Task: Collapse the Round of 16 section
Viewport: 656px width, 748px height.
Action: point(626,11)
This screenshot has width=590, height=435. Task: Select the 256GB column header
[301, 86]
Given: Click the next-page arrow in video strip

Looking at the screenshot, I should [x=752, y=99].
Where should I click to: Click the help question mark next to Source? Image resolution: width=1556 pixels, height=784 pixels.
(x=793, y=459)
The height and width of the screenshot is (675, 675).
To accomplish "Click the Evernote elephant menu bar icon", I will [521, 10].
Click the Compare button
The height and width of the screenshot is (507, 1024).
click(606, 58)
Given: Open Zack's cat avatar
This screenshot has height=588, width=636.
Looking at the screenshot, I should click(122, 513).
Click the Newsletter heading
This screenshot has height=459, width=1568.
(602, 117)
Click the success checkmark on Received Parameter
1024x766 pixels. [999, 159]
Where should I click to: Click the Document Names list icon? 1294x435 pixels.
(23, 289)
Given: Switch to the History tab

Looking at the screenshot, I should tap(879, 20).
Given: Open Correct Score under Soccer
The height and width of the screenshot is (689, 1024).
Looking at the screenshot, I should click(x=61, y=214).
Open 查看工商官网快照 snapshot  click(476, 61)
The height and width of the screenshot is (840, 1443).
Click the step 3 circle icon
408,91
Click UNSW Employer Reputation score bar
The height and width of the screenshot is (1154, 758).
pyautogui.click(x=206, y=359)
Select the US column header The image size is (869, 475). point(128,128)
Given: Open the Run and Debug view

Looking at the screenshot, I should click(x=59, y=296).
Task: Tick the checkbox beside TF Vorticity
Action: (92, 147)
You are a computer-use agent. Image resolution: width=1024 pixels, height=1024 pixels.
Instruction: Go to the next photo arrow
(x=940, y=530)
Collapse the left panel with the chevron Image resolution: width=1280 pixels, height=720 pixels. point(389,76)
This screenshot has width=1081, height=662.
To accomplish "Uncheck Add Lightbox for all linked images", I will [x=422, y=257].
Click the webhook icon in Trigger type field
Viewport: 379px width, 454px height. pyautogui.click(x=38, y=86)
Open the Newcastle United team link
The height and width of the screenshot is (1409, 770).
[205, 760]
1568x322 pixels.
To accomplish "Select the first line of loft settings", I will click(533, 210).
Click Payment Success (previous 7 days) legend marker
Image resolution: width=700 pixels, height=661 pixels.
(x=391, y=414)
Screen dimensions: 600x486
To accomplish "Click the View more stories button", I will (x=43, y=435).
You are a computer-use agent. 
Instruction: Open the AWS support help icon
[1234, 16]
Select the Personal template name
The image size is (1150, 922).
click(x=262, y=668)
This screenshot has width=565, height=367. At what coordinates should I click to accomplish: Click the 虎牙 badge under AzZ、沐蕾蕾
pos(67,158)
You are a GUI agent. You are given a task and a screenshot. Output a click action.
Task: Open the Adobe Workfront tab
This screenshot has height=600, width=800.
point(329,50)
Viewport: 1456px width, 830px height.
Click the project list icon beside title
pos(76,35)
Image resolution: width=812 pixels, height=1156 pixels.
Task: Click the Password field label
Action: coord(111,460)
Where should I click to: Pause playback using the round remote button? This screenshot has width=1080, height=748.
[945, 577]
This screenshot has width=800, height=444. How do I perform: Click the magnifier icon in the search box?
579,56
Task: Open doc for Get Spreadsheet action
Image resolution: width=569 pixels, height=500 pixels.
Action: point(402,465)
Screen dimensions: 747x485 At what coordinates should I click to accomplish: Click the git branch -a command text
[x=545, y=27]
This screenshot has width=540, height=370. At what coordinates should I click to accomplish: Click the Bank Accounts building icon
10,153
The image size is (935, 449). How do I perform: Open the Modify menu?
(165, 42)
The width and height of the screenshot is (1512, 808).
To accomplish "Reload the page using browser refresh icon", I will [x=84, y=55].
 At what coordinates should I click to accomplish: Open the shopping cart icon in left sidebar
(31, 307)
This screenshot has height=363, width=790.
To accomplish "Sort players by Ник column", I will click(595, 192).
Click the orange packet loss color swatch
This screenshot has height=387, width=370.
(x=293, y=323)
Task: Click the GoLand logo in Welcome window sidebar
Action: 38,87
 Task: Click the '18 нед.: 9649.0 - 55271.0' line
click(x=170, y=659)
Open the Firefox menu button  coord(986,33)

_TASK STATEMENT_
In the records above, find the line containing "This screenshot has height=387, width=370."; please retype it and every line after it through the last line, exactly and with nothing else.

_EXPECTED ANSWER_
This screenshot has height=387, width=370.
(x=293, y=323)
Task: Click the GoLand logo in Welcome window sidebar
Action: 38,87
 Task: Click the '18 нед.: 9649.0 - 55271.0' line
click(x=170, y=659)
Open the Firefox menu button  coord(986,33)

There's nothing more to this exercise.